*Data extracts*.

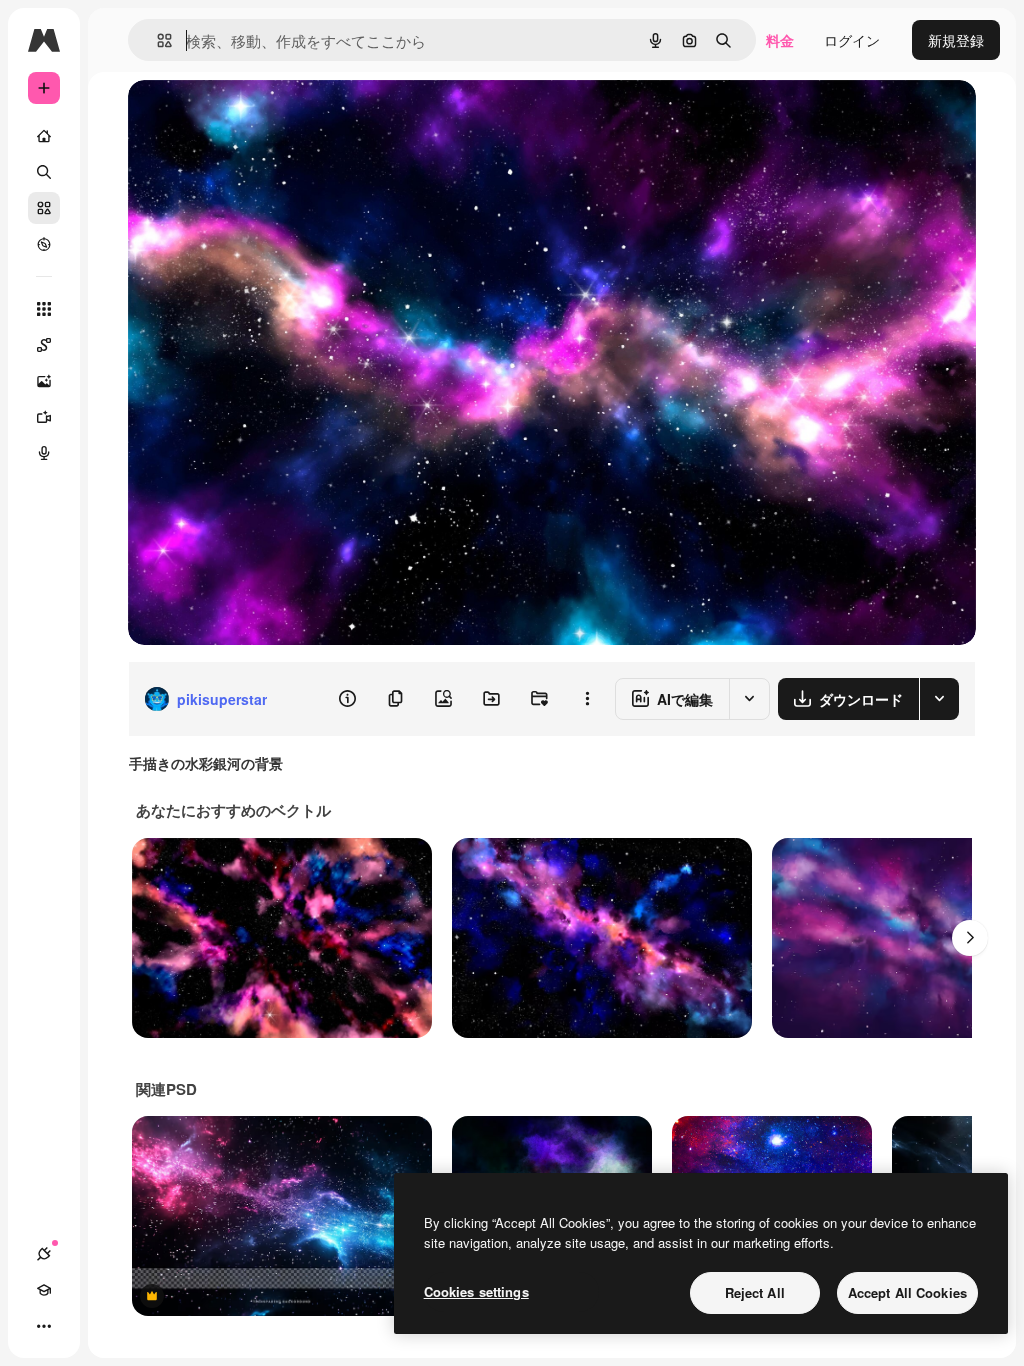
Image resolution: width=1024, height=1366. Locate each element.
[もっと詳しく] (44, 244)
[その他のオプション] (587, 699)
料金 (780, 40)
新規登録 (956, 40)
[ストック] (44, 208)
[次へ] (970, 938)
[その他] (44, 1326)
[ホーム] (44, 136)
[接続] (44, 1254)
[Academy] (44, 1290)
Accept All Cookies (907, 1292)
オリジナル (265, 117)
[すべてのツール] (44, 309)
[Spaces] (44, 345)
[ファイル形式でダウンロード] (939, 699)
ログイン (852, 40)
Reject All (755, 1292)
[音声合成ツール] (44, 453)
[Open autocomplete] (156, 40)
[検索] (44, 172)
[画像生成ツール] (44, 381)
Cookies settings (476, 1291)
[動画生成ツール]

*Task directions*. Word for word, restate all of the material above except its pictures.

*Expected answer*.
Image resolution: width=1024, height=1366. Locate each element.
[もっと詳しく] (44, 244)
[その他のオプション] (587, 699)
料金 (780, 40)
新規登録 (956, 40)
[ストック] (44, 208)
[次へ] (970, 938)
[その他] (44, 1326)
[ホーム] (44, 136)
[接続] (44, 1254)
[Academy] (44, 1290)
Accept All Cookies (907, 1292)
オリジナル (265, 117)
[すべてのツール] (44, 309)
[Spaces] (44, 345)
[ファイル形式でダウンロード] (939, 699)
ログイン (852, 40)
Reject All (755, 1292)
[音声合成ツール] (44, 453)
[Open autocomplete] (156, 40)
[検索] (44, 172)
[画像生成ツール] (44, 381)
Cookies settings (476, 1291)
[動画生成ツール]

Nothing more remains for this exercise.